収入が増えても消費態度は慎重―下がる消費性向―

水野 創[ちばぎん総合研究所取締役会長]

(「(株)ちばぎん総研BusinessLetter」2016年5月19日号に掲載)

水野 創[ちばぎん総合研究所取締役社長]

 2016年1~3月期のGDP統計が公表され、2015年度の経済の姿が確認された(18日、表1)。

 目立つのは個人消費の減少が続いていること。雇用者報酬は増加しているのに、消費性向が低下している。収入が増えても支出にまわさず貯蓄している。

 これまで慎重なのは年金生活者、所得の低い人たちと思い、そうした説明もしてきたが、家計調査(2015年速報)で見ると、世代、収入を問わずほとんどの階層で消費性向が低下している(表2。低下していないのは収入でみた第Ⅱ階級 <5階級のうち下から2番目。年収439万円~576万円>だけ)。

 子育て世代から高齢者まですべての世代が将来に備えて身構えている。したがって緊張をほぐすには子育て支援、雇用の確保、医療・年金・福祉から、それらの背景となる財政の長期見通しなど幅広い安心感の広がりが必要だと思う。消費税率引き上げの延期やマイナス金利の深堀を含むさらなる金融緩和の強化だけでは解決できない。
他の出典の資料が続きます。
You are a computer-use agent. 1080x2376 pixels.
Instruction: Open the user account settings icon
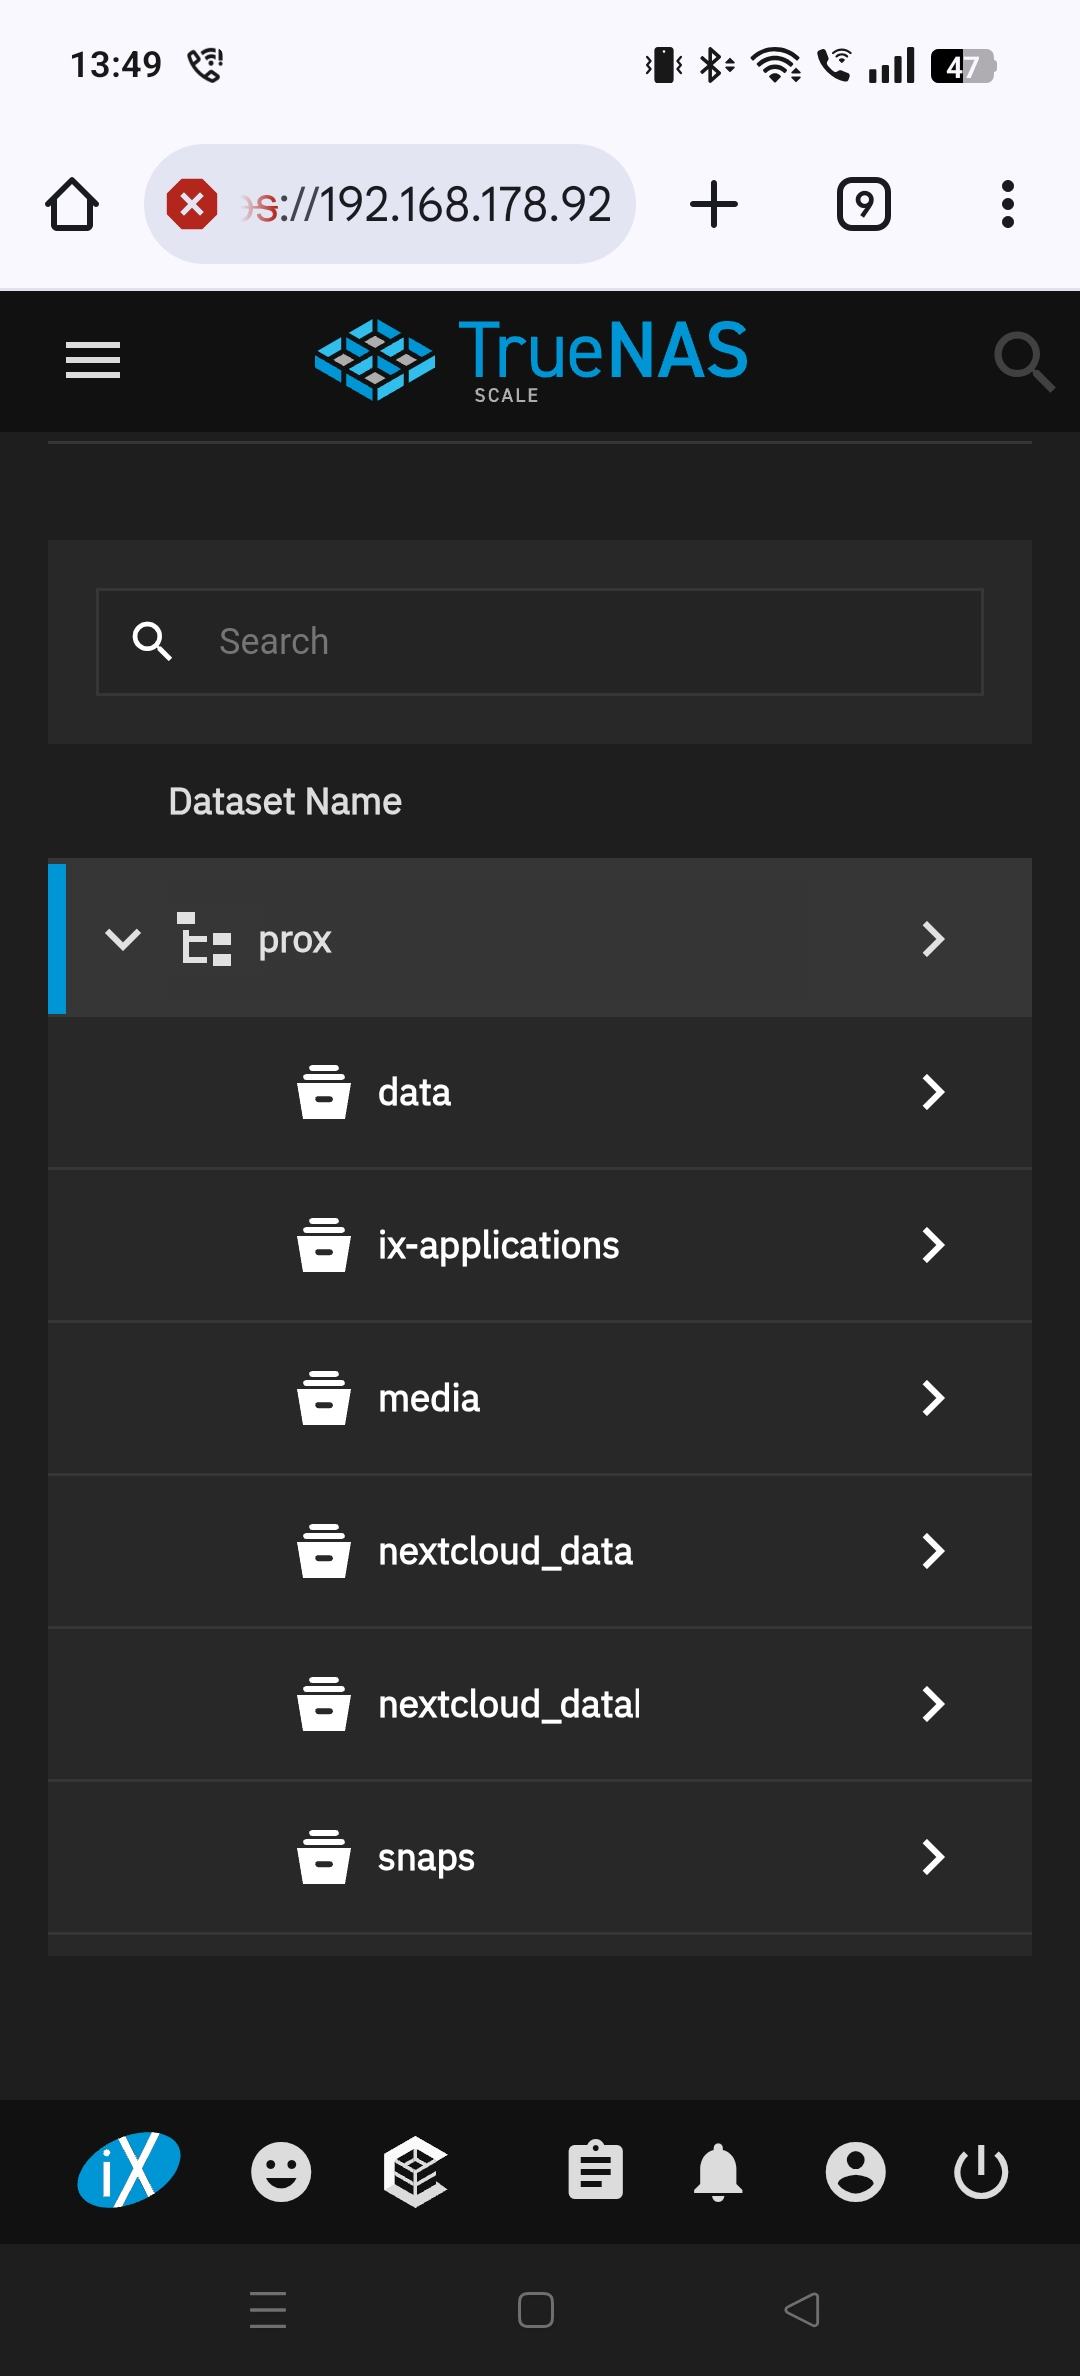(855, 2171)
 地域では、地方創生の動きの中で、地域包括ケアシステム、日本版CCRCなどにより将来の地域のあり方の全体像を示し、子育て世代から高齢者まで各層の、安心・安全と仕事・雇用の創出を図ることが必要だろう。

 この間、消費慎重化の企業経営への影響は、値下げ競争が激化しているスーパーのセール品、値上げを撤回したユニクロ、毎年値上げを実施している東京ディズニーリゾートなどさまざまである。価格以外で勝負するためのイノベーションを進めたい。